The median age was 48 years (range, 21-65) in the Orca-T arm vs 51 years (range, 27-63) in the PBSC graft arm. Sixty-one percent of patients in the Orca-T group were female vs half of patients in the PBSC graft group. Most patients in the Orca-T (96%) and PBSC graft (79%) arms received busulfan, fludarabine, and thiotepa as a conditioning regimen; the remainder of patients underwent fractionated total body irradiation and cyclophosphamide.

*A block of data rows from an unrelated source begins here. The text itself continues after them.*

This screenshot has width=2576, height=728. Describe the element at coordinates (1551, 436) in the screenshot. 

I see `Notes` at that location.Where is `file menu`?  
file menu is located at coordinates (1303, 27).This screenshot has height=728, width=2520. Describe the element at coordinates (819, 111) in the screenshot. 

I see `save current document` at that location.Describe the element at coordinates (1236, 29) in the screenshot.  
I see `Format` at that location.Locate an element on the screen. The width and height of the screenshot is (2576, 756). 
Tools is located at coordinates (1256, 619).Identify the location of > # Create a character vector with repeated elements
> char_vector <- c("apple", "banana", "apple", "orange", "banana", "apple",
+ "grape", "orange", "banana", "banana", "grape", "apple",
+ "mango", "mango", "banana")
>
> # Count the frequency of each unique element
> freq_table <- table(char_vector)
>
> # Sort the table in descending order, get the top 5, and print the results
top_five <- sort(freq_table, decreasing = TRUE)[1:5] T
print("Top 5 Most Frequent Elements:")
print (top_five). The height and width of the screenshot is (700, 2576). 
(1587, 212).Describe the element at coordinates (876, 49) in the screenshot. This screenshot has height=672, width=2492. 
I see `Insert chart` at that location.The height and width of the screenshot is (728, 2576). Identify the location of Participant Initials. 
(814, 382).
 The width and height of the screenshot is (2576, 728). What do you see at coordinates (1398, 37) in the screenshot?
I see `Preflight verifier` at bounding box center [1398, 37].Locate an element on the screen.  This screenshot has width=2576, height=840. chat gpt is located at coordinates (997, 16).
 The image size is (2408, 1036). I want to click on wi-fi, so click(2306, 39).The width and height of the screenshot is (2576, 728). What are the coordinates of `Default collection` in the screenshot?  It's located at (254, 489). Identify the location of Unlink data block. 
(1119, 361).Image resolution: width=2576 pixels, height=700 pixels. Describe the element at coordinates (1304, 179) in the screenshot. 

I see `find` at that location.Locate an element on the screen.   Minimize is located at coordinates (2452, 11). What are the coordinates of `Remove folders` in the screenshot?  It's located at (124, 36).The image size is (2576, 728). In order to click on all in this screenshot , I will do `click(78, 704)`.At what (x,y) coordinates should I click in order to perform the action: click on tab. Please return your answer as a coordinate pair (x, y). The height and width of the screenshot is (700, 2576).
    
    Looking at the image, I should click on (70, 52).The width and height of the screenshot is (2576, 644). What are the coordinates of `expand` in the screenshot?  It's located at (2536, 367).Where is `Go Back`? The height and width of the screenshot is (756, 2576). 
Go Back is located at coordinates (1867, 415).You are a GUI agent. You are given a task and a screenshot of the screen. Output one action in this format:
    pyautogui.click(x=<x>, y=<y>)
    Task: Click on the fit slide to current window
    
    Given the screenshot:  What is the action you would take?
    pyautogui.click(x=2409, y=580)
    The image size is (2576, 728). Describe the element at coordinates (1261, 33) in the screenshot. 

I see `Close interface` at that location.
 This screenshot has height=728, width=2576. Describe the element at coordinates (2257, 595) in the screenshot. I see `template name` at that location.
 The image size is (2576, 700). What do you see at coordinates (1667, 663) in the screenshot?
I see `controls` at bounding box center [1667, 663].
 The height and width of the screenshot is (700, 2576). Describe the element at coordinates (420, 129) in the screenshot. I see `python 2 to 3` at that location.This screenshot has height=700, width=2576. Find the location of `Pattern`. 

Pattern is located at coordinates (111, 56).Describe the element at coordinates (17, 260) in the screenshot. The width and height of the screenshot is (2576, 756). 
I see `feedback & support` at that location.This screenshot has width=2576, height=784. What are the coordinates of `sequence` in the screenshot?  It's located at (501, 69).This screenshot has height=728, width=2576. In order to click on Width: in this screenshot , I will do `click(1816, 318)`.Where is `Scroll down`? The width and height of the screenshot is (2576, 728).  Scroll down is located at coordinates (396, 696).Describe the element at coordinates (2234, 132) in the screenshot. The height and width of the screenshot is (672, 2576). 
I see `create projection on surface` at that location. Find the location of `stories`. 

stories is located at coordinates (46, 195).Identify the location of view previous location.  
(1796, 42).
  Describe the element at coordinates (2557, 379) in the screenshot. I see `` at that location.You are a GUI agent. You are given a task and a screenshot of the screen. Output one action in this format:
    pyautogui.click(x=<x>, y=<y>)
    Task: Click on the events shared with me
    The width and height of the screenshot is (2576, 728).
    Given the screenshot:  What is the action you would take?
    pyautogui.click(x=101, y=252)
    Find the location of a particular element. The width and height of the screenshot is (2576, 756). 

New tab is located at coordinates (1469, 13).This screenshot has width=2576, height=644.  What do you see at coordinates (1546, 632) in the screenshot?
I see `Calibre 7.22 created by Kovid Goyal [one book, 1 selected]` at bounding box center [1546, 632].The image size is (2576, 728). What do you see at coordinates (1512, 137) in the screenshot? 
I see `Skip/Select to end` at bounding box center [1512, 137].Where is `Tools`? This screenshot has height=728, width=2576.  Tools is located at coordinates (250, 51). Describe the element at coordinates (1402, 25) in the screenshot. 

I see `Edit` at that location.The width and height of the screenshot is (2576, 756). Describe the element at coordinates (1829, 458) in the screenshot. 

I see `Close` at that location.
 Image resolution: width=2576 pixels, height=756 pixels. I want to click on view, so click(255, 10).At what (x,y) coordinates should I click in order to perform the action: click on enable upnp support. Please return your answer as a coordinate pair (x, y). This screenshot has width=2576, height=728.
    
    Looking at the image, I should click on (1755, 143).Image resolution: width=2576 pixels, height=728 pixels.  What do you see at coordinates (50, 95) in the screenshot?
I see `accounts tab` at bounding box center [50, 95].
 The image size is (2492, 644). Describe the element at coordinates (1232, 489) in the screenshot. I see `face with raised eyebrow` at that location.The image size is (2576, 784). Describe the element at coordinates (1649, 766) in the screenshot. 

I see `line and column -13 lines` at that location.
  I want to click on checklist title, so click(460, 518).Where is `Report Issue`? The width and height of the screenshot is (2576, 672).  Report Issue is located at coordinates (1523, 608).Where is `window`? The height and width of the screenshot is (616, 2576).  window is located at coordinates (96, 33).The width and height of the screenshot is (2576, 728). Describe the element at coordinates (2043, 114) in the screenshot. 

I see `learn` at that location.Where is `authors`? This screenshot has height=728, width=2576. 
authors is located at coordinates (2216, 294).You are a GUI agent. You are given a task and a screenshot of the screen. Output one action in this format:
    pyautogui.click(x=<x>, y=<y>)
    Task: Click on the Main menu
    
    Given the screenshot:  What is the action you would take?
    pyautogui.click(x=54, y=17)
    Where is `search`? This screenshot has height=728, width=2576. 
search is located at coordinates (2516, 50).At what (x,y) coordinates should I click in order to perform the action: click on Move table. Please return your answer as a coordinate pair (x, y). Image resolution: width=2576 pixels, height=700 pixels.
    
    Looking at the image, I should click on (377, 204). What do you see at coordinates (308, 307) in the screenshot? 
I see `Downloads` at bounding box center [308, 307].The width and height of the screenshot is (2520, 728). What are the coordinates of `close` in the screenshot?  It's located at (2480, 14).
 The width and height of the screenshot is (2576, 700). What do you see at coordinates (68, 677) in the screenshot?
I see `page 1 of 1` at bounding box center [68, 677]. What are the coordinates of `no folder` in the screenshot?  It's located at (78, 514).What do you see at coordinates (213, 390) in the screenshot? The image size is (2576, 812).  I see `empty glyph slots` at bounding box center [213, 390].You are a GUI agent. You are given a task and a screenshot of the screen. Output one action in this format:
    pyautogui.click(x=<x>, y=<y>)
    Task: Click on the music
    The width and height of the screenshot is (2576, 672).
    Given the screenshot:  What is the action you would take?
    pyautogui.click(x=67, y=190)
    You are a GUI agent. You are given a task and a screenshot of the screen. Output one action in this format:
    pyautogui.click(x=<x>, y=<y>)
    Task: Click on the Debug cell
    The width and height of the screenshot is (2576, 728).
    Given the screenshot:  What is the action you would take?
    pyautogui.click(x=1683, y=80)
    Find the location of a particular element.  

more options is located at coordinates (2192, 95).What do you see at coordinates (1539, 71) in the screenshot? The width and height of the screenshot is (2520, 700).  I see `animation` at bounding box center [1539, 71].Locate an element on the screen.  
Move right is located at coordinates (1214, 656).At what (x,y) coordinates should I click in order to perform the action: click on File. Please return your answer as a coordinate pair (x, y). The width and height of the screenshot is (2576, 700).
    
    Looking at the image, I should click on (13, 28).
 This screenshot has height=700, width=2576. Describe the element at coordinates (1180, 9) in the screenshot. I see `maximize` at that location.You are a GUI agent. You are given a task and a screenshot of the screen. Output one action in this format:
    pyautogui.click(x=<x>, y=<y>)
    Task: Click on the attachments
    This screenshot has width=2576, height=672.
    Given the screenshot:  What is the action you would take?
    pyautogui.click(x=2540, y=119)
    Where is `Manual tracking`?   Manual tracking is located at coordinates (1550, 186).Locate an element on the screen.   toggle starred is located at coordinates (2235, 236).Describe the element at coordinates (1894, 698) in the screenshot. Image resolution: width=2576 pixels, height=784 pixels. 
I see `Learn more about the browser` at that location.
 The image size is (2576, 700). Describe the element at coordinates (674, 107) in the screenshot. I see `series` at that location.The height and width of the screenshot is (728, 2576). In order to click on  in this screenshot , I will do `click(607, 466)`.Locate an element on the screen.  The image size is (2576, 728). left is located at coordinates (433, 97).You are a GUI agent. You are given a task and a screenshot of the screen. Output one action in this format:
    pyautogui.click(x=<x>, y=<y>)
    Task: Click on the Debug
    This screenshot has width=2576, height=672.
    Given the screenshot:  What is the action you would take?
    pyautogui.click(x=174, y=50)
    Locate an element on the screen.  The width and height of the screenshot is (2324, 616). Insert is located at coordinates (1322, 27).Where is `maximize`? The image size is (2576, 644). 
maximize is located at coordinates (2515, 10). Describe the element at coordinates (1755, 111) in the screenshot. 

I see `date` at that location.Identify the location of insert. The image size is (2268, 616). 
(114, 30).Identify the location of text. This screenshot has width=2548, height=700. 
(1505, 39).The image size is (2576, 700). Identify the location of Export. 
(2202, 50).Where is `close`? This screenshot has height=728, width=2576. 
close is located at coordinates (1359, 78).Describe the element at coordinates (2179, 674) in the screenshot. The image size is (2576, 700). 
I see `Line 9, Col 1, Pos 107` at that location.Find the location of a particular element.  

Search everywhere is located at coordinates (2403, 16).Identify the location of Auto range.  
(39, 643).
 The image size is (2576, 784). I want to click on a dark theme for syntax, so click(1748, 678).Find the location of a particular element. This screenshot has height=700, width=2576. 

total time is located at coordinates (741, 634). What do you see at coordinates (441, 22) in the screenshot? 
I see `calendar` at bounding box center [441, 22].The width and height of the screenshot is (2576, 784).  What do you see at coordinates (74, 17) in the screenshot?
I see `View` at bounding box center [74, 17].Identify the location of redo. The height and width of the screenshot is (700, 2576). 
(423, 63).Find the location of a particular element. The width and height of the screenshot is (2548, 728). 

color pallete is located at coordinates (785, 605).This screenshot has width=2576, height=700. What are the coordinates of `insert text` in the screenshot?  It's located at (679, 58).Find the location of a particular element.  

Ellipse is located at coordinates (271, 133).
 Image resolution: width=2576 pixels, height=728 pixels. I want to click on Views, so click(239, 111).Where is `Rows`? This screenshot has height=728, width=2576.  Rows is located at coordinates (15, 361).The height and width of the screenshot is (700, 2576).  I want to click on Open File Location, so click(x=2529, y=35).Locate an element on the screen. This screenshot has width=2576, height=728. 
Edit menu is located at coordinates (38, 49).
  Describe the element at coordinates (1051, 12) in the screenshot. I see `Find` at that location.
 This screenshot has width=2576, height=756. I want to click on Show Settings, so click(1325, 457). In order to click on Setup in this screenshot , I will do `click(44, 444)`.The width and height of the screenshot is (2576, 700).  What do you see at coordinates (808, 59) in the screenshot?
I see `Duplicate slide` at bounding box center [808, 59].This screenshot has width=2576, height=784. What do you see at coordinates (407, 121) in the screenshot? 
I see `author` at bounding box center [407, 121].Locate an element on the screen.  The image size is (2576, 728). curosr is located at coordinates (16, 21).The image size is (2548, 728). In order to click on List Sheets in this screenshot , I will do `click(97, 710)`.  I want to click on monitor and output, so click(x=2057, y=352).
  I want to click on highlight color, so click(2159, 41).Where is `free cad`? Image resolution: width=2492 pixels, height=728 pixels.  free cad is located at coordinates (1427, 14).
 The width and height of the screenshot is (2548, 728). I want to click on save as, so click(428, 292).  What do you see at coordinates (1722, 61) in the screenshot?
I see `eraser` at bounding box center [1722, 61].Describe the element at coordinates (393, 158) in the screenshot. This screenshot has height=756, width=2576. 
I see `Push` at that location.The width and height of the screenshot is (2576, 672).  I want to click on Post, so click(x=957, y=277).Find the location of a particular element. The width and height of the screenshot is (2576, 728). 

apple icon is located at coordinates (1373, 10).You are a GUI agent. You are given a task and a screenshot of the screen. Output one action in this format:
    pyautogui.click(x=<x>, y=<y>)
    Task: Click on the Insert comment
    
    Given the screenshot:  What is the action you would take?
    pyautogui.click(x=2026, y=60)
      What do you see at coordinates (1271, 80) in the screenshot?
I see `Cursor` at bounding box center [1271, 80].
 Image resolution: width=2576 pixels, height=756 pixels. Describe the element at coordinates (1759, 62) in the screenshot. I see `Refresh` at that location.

Disease histologies included acute myeloid leukemia (Orca-T, 61%; PBSC graft, 68%), myelodysplastic syndrome (30%; 7%), acute lymphoblastic leukemia (9%; 18%), and other acute leukemia (0%; 7%). All patients in the Orca-T arm received tacrolimus as GVHD prophylaxis; all patients in the PBSC graft arm were given tacrolimus plus methotrexate.Donor types included related HLA-matched (65%; 46%) and unrelated HLA-matched (35%; 50%); notably, 1 patient (4%) in the PBSC graft arm had a related permissible-mismatch donor.

Cytomegalovirus status at baseline comprised donor negative, recipient negative (Orca-T, 22%; PBSC graft, 14%), donor positive, recipient negative (4%; 4%), donor negative, recipient positive (30%; 36%), and donor positive, recipient positive (43%; 46%).

The median time to neutrophil engraftment was 14 days (range, 10-18) in the Orca-T arm vs 13 days (range, 9-22) in the PBSC graft arm. The median times to platelet engraftment were 16 days (range, 10-19) and 16 days (range, 12-23), respectively.

HLA-DR Expression and GVHD

During the study, investigators also examined HLA-DR expression at 90 days post-transplant, and they found that lower levels of this expression could correlate with the incidence of GVHD.

Among patients between both arms with high CD4-positive HLA-DR expression at day 90 (n = 12), the 100-day cumulative incidence of GVHD was 8.3% (95% CI, 0.4%-32.3%) compared with 29.2% (95% CI, 12.6%-48.0%) in patients with low or medium expression (n = 24; P = .15).

“[Although] this preliminary univariate analysis, which does not take into account the many GVHD- and treatment-related confounders, was not a goal of our original study...it does indicate that there may be a potential link between low levels of [HLA-DR expression] of activated CD4 T cells and negative [GVHD] outcomes that is worth studying further across multiple transplantation strategies,” Bader concluded.

Disclosures: Bader reported receiving research funding from Orca Bio.

Reference

Bader CS, Killian S, Le CT, et al. FOXP3 and Helios expressing CD4+ T conventional cells correlate with T cell activation after Orca-T allogeneic T cell immunotherapy. Presented at: 2025 Transplantation and Cellular Therapy Meetings; February 12-15, 2025; Honolulu, HI. Abstract 87.